Once we were semi-clean, I pinched her ribbon and used sand from the bottom to scrub it the best I could. She pouted the entire time I handled it as if not trusting me with her prized possession.
By the time we’d dried off, dressed in clean clothes, and eaten dinner of tuna fish on squashed, stolen bread rolls, my eyelids drooped and Della curled into a ball on the sheet by the small fire I’d made.
I curled up beside her.
The tent went unused that night.
* * * * *
We stayed there for three nights, getting used to the equipment I’d stolen, sunbaking in the dappling light through the leaves, eating squished bananas and apples, and growing fat on melted chocolate bars and deliciously salted pretzels.
I’d never eaten so well or had time off just to do nothing.
I didn’t care we went through our rations crazy fast.
I didn’t care we should probably keep moving.
This was every birthday that I’d never had, and I wanted it to last forever.
Della seemed to go through a growth spurt just like the lambs at Mclary’s. One night, the baby sheep were all legs and skinny, the next they were fat and bouncy.
Della did the same thing.
The colour returned to her cheeks with regular food, and the sun browned the rest of her thanks to us barely wearing any clothes.
We learned to share the sleeping bag, clean our teeth with one brush, and scrub our clothes with the single bar of soap.
So many chores just to stay healthy and alive, but everything was so much more rewarding than fighting for scraps after a never-ending day raking, baling, feeding, milking, tending, mending…an eternal list of tasks.
In the evenings, we listened side by side to night crawlers and creatures and stayed dry and warm as a rain shower found us on the second night. The splatter of droplets on the tent lulled us to sleep instead of keeping us awake and shivering under a tree.
Life had never been so good.
And on the third night, when my mind was busy with plans of finding a new paradise, Della wriggled upright in the sleeping bag, pointed at my nose, and said, “Boy.”
CHAPTER TEN
DELLA
* * * * * *
Present Day
OKAY, I MADE my decision, Professor Baxter.
I’m going to do the assignment. I’m going write a non-fiction tale and make it read as fiction. However, I can’t take all the credit as it already reads fake without any embellishment from me.
I suppose I should start this tale with the requisite address that’s always used at the beginning of a story.
I don’t know what sort of grades my biography will earn from you, and I’m still marginally terrified of the consequences of what he’ll do for breaking my promises, but I’m actually excited to relive the past. To smile at the happy times. To flinch at the hard. To cry at the sad.
There are so many moments to sift through that it’s like cracking open a jewellery box after decades of dust, pulling out gemstones and diamonds, and struggling to choose what to wear.

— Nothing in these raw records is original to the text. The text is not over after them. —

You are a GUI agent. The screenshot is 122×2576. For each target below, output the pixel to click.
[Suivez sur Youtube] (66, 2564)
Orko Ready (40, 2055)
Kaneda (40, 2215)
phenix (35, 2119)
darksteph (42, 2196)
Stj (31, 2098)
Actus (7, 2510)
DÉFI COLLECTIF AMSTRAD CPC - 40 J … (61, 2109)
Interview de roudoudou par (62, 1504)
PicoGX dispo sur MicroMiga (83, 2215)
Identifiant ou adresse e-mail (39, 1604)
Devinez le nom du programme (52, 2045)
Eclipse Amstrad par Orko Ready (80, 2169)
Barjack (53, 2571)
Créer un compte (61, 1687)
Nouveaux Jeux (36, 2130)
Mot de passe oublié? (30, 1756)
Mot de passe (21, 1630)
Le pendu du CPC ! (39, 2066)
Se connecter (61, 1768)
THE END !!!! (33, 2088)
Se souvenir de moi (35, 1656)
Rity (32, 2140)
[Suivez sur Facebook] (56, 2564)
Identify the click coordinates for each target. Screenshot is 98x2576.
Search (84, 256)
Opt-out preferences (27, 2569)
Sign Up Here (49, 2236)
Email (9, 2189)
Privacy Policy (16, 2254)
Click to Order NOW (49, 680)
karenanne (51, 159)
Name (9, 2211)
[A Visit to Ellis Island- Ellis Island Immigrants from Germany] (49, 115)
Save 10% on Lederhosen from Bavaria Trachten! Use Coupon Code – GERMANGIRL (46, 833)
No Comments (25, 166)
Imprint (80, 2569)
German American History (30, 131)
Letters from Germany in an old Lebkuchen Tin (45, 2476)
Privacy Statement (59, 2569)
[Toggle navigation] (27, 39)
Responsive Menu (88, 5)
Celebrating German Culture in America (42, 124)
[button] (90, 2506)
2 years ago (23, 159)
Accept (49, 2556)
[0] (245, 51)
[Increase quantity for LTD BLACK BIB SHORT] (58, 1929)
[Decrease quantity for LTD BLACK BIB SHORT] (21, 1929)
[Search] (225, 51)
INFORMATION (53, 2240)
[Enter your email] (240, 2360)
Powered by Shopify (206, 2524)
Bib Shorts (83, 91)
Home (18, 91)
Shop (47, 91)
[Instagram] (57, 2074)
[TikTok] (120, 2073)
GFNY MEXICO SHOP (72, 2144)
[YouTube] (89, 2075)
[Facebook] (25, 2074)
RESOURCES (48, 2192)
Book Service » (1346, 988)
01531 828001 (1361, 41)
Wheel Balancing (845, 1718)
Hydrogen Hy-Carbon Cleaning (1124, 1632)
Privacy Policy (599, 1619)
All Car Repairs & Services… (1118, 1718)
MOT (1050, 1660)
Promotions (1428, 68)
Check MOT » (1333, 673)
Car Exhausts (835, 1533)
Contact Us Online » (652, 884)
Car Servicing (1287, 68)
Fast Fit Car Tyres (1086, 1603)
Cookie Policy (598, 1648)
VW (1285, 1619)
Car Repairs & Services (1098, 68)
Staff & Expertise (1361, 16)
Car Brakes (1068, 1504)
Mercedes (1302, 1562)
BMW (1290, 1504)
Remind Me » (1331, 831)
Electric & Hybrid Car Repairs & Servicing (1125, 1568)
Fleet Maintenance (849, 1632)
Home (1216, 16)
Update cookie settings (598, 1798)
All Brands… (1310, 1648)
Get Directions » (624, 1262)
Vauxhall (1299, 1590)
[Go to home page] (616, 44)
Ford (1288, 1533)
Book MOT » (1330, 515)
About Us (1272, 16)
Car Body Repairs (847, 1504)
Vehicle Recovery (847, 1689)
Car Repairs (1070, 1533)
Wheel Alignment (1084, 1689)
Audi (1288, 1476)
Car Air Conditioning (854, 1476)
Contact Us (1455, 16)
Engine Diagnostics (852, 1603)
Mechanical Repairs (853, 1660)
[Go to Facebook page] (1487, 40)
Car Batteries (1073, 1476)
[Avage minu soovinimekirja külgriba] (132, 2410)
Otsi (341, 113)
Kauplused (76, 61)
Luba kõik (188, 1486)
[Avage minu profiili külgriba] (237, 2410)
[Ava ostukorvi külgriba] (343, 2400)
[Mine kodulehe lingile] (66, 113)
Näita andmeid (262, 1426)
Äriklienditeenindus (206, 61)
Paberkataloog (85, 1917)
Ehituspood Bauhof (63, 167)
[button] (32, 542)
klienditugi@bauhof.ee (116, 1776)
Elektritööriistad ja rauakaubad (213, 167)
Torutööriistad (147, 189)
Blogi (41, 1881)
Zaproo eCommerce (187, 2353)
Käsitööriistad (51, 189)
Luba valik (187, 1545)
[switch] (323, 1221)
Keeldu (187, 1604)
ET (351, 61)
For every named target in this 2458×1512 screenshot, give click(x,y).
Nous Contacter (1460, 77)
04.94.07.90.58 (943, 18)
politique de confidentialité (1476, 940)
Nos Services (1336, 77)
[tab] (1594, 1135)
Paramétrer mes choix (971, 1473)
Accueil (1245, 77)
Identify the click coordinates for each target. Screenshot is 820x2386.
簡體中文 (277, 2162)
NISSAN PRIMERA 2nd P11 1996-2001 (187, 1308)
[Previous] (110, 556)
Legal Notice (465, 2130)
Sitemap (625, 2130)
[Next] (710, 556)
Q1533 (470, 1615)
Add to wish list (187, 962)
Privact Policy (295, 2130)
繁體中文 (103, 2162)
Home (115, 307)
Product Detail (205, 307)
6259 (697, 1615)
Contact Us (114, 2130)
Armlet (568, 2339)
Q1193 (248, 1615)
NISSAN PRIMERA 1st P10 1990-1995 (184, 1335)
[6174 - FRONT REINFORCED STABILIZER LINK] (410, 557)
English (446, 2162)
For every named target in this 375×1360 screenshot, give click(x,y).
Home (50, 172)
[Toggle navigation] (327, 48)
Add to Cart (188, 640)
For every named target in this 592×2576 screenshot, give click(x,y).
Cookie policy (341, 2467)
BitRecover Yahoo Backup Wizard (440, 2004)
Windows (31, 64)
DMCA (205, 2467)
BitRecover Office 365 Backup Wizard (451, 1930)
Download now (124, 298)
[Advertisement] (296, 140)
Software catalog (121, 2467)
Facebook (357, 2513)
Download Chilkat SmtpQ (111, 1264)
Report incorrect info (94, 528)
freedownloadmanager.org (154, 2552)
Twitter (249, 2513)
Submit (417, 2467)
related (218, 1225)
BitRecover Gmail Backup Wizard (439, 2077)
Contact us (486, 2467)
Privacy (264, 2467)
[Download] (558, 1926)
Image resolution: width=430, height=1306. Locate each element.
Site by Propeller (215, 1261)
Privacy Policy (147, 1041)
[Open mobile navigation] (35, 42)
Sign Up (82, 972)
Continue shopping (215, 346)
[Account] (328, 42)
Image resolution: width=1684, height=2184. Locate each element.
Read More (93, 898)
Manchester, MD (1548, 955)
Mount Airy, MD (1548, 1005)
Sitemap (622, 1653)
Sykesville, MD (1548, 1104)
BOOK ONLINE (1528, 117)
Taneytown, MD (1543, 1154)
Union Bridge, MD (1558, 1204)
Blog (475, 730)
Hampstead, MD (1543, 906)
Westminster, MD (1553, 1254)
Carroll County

That was what he did to me, you see? He made my entire life a jewellery box of special, sad, hard, happy, incredible moments that I want to wear each and every day.
He always said the truth was ours, no one else’s.
Well, now it’s yours, so here it goes…
* * * * *
Once upon a time, there was a boy and a baby.
This boy didn’t say much, he scowled often, worked too hard, cared too deeply, and nursed a deep distrust of people and society that nothing and no one could soothe. He had scars on his skinny body that clenched my heart the more stories he told. He had wisdom in his eyes that came from suffering, not age. And he had mannerisms born from a man who already knew his fate rather than a boy just beginning.
This boy and the baby were never meant to be together.
They were from different blood, different people, yet because of what the baby’s father and mother had done, they were technically family in a strange, unexplainable way.
They say a child’s earliest memories occur when they’re as young as three years old, but those memories aren’t there forever. There’s a phenomenon called child amnesia that starts to delete those memories when they reach seven or so and continues to erase as you grow into adulthood. Only recollections of great importance are retained while the rest becomes a life-blur with no clarity.
I don’t know about you, but I know that to be true.
When I was younger, I remembered more. I know I did. But now I’m eighteen, I struggle to recall exact days unless something happened so crisp and clear it’s burned into my psyche.
I suppose you’re thinking how then can I tell my life story starting as early as a baby? I don’t know what happened, and my memory isn’t a reliable witness.